● **Seitenauszug**:
____

Egal, ob zu Hause oder im Straßenverkehr: Ein Unfall ist schnell passiert.

Und dann?

Ganz klar: In so einer Situation nehmen wir das Handy und wählen 110 oder 112. Und wir wissen: Dann kommt Hilfe.

Aber hast du dich schon mal gefragt, warum diese Nummern eigentlich so sind?

Warum ruft man in Deutschland bei der Polizei die 110 und bei einem medizinischen Notfall oder bei Feuer die 112?

Und: Seit wann gibt es das überhaupt?


Weil das hier der Blogbeitrag zu meiner Podcast-Episode Nummer 110 ist, dachte ich mir: Das ist die perfekte Gelegenheit, um genau über dieses Thema zu sprechen.


Solche Themen besprechen wir normalerweise im CharLingua Sprachclub – also Dinge, die im Alltag wichtig sind und/oder über die man leicht ins Gespräch kommt.


Nächste Woche geht es dort auch genau darum: um Notfälle und den Rettungsdienst.

Aber heute erfährst auch du, wie die Notrufnummern 110 und 112 entstanden sind, wer dahintersteht – und warum sie jeden Tag Leben retten.


Hier kannst du die passende Episode im Uplevel Your German Podcast anhören:



Die Anfänge der Notrufnummern

Die Geschichte der Notrufnummern beginnt schon in den 1930er-Jahren. Damals gab es in Deutschland noch Vermittlungsstellen – also Menschen, die Telefonverbindungen manuell hergestellt haben.


Neben normalen Telefonnummern richtete man sogenannte Servicenummern ein, zum Beispiel die Nummer 101, mit der man die Vermittlung erreichen konnte.


Zwanzig Jahre später, in den 1950er-Jahren, wurde dann die 110 als Notrufnummer für die Polizei festgelegt.

Die 111 wollte man ursprünglich für einen anderen Dienst nehmen, aber das ging technisch nicht, weil es drei Einsen hintereinander waren – also „eins-eins-eins“ – und das alte Telefonsystem konnte damit nicht umgehen.


Deshalb übersprang man die 111 und wählte als nächste freie Nummer die 112 – für die Feuerwehr.

Seit 1956 gab es diese beiden Nummern offiziell in Deutschland.

Aber: Nur in ein paar großen Städten – in kleinen Orten war noch keine Notrufnummer verfügbar.


Das Ziel: bessere Notfallversorgung

Das Problem war also klar: Menschen in Dörfern oder kleineren Städten mussten oft selbst zur Polizei oder Feuerwehr fahren, um Hilfe zu holen.

Es gab kein zentrales System, keine einheitliche Nummer – und oft ging dadurch wertvolle Zeit verloren.

____

● **Aufgabenstellung**: Übertrage den folgenden Satz aus dem Text über die Notrufnummern ins Englische: „Deshalb übersprang man die 111 und wählte als nächste freie Nummer die 112 – für die Feuerwehr.“ Die Zeilen darunter spielen hierfür keine Rolle.

____

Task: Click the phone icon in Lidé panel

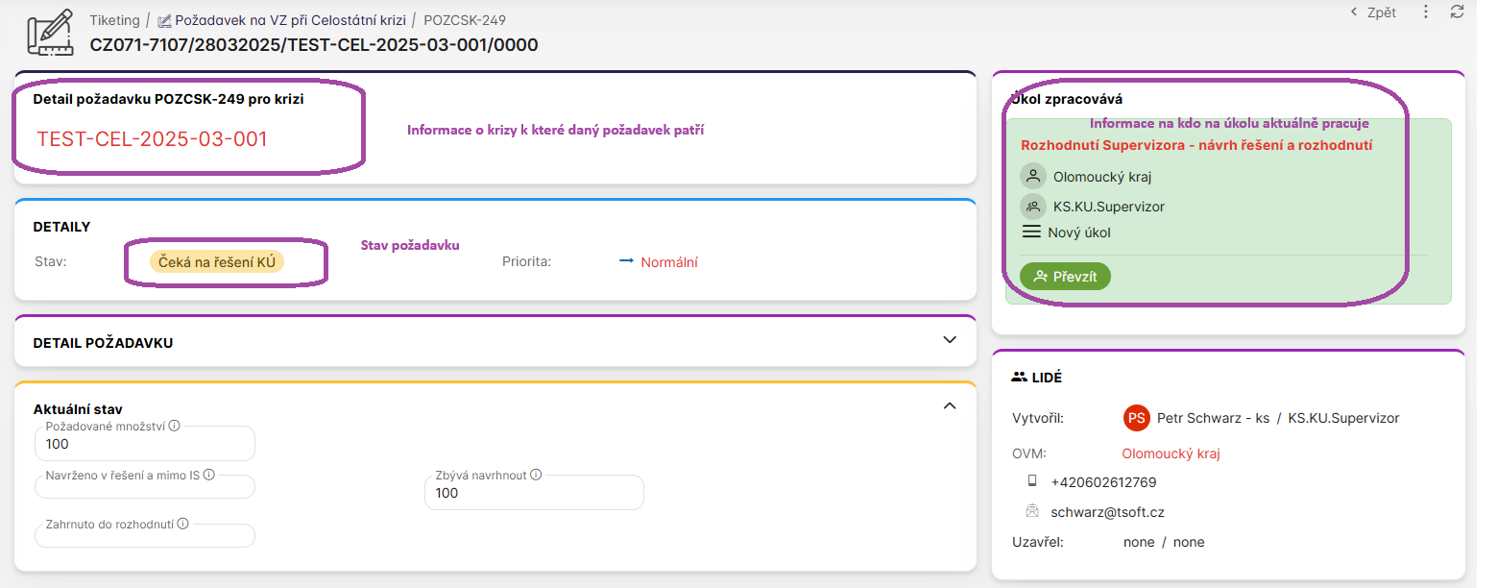Action: pos(1032,481)
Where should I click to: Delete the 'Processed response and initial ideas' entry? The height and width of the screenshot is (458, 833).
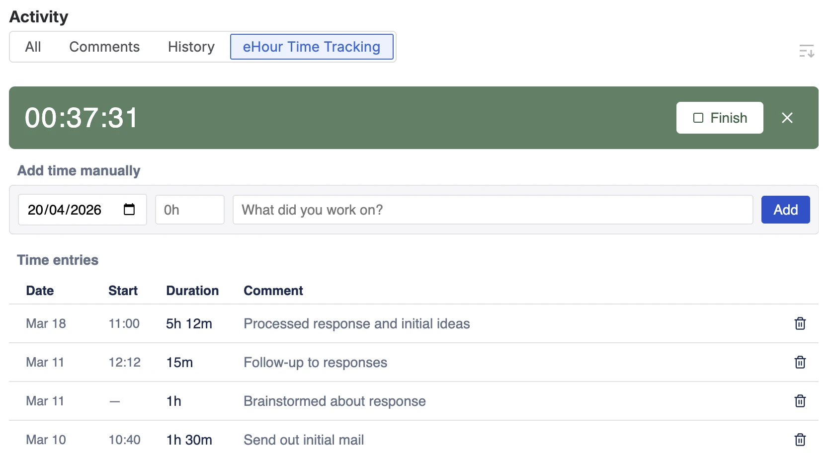800,323
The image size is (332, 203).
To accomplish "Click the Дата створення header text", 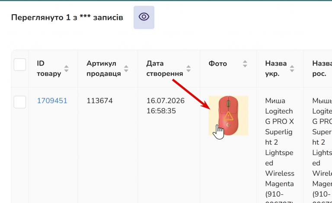I will pos(165,69).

____

● **Lösung**: That is why 111 was skipped and 112 was chosen as the next free number, for the fire department.